An Avery yard sign in the 28th district.
“He can go from discussing the most obscure fact about the history of the Unicameral to the hottest issue dominating the national news cycle without missing a beat,” said Logan Seacrest from Avery’s office.
Born in North Carolina, Avery received his bacherlor’s degree and Masters degree from the University of Tennessee before receiving his doctorate at Tulane. Lincoln was the first stop on his professional career as a researcher, but he was enamored with the city he says is “relentlessly family friendly.” He’s lived in the district he now represents for more than 20 years and thanks local schools for his three children’s successes.
His soft voice overpowers the whine of the espresso machine fighting a losing battle for attention. Talk returns to his first run in the legislature and Avery falls into the comfortable role of teacher.
As term limits went into effect in the Unicameral, a number of experienced Senators went out. One of them was Chris Beutler, current Lincoln mayor, who had served the 28th District for nearly 20 years. At the same time Avery was nearing retirement. He was one of the few in the political science department actively involved outside of the classroom; he worked with the government transparency group Common Cause (government transparency being another of his key issues). It seemed like a perfect match.
He won with 57 percent of the vote.
“People know me when I go to the door, people call me by name, and I like that,” he says fondly. “That gives you kind of a connection to the district, to the precinct. ” .
The 2006 election was not entirely pleasant, but that connection paid off.
“They put out a piece that hit me on what they said were anti-family values,” Avery recalls, “they said Avery is pro-Gay Marriage, which is not true.” In fact, the senator’s position is supportive of civil-unions for homosexual couples. “They showed two male figures on a wedding cake.” The smile returns. “That was brilliant,” Avery explodes with a cackle.
The negative imagery received Avery’s professional admiration but missed its intended target.

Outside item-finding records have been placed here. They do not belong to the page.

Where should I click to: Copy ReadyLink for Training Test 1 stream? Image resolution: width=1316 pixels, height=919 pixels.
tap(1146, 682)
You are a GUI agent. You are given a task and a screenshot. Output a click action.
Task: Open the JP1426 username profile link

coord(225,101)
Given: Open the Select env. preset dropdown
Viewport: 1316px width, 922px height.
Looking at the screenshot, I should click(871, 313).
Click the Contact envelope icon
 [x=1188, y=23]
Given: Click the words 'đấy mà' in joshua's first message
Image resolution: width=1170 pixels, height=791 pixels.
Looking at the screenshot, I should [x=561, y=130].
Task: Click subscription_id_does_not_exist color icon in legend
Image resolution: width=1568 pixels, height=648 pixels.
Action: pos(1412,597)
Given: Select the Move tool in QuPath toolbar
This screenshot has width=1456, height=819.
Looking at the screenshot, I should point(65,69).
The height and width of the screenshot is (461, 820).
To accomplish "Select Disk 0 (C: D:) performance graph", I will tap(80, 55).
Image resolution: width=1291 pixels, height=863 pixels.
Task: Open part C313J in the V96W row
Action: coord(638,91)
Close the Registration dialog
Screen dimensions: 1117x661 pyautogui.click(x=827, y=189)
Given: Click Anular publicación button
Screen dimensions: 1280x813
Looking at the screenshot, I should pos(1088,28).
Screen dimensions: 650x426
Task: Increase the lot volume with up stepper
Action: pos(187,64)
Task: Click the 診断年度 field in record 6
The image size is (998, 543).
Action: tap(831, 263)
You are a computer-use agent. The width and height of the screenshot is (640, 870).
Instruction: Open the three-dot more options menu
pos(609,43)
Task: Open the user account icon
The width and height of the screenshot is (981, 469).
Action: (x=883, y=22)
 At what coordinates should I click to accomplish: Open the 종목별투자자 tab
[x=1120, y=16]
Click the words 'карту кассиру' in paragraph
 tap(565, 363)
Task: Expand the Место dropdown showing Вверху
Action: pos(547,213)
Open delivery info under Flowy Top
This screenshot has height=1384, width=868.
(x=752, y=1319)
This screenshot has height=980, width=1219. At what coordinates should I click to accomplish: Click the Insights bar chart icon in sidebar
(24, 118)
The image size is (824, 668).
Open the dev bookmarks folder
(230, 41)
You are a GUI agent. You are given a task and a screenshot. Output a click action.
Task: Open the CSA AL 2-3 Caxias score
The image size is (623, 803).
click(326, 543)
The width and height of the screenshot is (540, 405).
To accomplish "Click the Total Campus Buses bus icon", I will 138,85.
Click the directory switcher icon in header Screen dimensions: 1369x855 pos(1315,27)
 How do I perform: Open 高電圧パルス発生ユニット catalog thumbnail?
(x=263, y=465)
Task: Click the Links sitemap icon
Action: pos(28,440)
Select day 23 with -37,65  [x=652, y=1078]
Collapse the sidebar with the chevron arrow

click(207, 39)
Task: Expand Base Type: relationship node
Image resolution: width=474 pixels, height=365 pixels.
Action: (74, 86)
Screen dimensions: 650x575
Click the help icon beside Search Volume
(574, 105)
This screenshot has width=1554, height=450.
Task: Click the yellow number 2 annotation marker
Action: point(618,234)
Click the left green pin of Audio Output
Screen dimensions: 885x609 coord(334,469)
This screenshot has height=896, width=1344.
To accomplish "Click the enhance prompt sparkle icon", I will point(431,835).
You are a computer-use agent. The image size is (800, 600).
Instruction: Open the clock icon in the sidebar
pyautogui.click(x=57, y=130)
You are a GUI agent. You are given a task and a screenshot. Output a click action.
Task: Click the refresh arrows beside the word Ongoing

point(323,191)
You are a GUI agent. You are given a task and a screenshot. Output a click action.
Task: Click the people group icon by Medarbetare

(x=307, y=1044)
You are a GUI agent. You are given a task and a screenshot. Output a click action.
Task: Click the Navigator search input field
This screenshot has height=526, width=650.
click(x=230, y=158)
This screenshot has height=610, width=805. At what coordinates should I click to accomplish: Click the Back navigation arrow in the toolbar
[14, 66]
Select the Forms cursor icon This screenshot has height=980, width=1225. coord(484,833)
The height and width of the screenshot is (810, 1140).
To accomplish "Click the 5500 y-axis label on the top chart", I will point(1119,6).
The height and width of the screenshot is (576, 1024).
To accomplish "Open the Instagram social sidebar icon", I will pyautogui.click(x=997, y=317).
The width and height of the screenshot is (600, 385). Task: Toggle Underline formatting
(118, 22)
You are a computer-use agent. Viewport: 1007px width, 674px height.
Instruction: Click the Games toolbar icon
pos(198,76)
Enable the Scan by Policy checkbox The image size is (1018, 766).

Avery, who had been actively going door to door meeting with as many constituents as possible, had already spoken with numerous gay couples and they knew his stance quite well. The message backfired. “It was better than if I had sent out a piece myself.”
On one occasion Avery brought up the negative campaigning with a group of elderly women at a neighborhood meeting. “They looked at me and said, ‘oh Bill we don’t pay any attention to that. We know you.”
This time has been different. Avery no longer is juggling his role as a professor and even though his legislative duties keep him busy he still tries to be visible in the neighborhood. He has stronger name recognition than in 2006, a solid record and an opponent, Nancy Russel, who says she entered the race simply because “No one was on the ballot against Senator Avery.” He thinks he’ll do quite well, getting around 60 percent of the vote. His campaign manager Nicole is betting he’ll reach 70 Percent.
“My father died in 2003 and my mother who is now 90 says to me so often. ‘If your father could just be alive to see what you’re doing he would be so proud,’’ Avery says with a different kind of wry smile.
“He always stressed the importance of making your life count.” He says he’s satisfied with what he’s accomplished, but his words share a theme with his empty coffee cup. “I think that people who enter public life, they are making their lives count.”
Regardless of what Avery does in or out of the legislature, or beyond, he won’t be satisfied with sitting still.